To give a more concrete example, I want to be able to take some gamepad controller data (with both analog/continuous and button/discrete inputs), and feed that into an algorithm in a time series, and then ask for “more” of that to be generated.

Generally speaking, I was imagining this wrapped into a “time scrubbing” metaphor where I can be recording gestural data into a buffer~, and rewind/play it back sampler/looper-style, but then being able to scrub into the “the future” by transparently switching over to some algorithmic/predictive versions that would follow on from that training data.

From where my knowledge is now, this seems like regression. Where, rather than filling in the gaps of continuous (and/or discrete?) values, I would be filling in a “future gap”.

Am I in the right ballpark there?

Where this gets really confusing for me is, what that would mean in terms of code.

In having a simple think about this I pictured having some kind of regressor (say fluid.mlpregressor~) and giving it an input which is just a clock signal. Either from a count~ or cpuclock or whatever, while at the same time generating the kind of controller data that I’m after.

So to use a simple example, at time0, my x/y controller would be bottom left, at time50 my x/y controller would be in the center, and at time100 my x/y controller would be at top right.

Where this starts to seem a bit crazy is that, particularly if I want some good resolution, I will easily have thousands if not tens of thousands points I’d be training (say 1 point per ms).

So that seems a bit crazy in that that’s a huge amount of data to set up and train on (or maybe not? don’t know).

The other thing is that the structure of that seems weird to me. Like, having a multidimensional controller stream, but only feeding a time series as an input. So basically creating a 1->15 network (or something similar).

Lastly, is the idea that if I have something trained like this, I can then feed it a control stream that consists only of a time value, and it would recreate/predict what I wanted? And quite importantly, if I send in a time series that’s greater (or smaller) than what the input of the regressor was trained on.

Am I on the right track?
Would a NN or some other regressor type be well suited to this?
Will it be able to handle ms/fast inputs as well as querying?

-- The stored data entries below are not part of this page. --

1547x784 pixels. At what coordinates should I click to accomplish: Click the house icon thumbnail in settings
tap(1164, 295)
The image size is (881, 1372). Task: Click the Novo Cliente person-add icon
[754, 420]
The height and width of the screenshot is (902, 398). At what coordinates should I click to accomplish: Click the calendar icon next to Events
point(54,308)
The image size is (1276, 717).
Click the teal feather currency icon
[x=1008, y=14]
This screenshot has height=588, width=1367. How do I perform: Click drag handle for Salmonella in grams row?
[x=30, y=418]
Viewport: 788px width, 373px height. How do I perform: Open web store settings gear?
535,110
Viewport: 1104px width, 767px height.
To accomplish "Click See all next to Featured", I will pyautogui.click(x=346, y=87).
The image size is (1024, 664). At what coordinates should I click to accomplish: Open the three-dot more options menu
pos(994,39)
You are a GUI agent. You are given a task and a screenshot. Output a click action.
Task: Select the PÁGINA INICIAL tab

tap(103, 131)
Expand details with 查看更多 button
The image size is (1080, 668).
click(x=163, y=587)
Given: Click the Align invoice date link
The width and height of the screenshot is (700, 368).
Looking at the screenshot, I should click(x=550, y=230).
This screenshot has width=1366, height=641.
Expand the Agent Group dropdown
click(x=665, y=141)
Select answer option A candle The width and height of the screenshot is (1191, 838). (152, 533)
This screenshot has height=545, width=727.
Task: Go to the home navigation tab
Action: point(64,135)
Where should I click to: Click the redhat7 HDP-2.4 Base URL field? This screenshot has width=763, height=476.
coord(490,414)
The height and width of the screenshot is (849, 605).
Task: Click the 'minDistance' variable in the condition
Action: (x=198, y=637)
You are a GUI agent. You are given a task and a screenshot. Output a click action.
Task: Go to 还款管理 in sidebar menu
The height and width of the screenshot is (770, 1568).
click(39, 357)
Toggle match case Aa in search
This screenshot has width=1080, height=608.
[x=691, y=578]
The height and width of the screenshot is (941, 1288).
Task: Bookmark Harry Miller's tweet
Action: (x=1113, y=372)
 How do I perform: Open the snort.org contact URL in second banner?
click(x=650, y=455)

Ah, generated is different from mapped.

Very short answer:

  1. time series are tricky, becase the dependencies between samples need to be modelled (and estimating how far back those dependencies need to be traced is non-trivial). A MLP on its own is’nt up to the job because (a) no way of accounting for these temporal dependencies and (b) no generative mechanism. There are things out there though: neural networks with feedback connections; hidden markov models; factor oracles; convolutional neural networks

  2. Generating suposses that there is some driveable model at work which will respond sensibly to new input. One could hope that an MLP-based auto encoder could provide such a thing. However, if you watched the 3brown1blue MLP videos I pointed everyone to, you might remember that a problem can be whether the network has ‘learned’ anything that makes sense to us as a representation. There are some autoencoder idea to try and make this more likely, as well as others that aim for generative capabilities by learning the probability distributions of inputs (however, this isn’t always effective either).

Things you might look at:
– There are a couple of hidden markov models in Mubu
– Chris Kiefer’s Echo State Network stuff https://www.nime.org/proceedings/2014/nime2014_530.pdf (ESNs are useful because they have recurrent connections (for time series usefulness) and can be induced to generate new stuff by applying feedback to the output layer.

1 Like

Yeah I guess I hadn’t considered that specifically, and thought that the “input time” would kind of model “time time”, but I can see where that wouldn’t work.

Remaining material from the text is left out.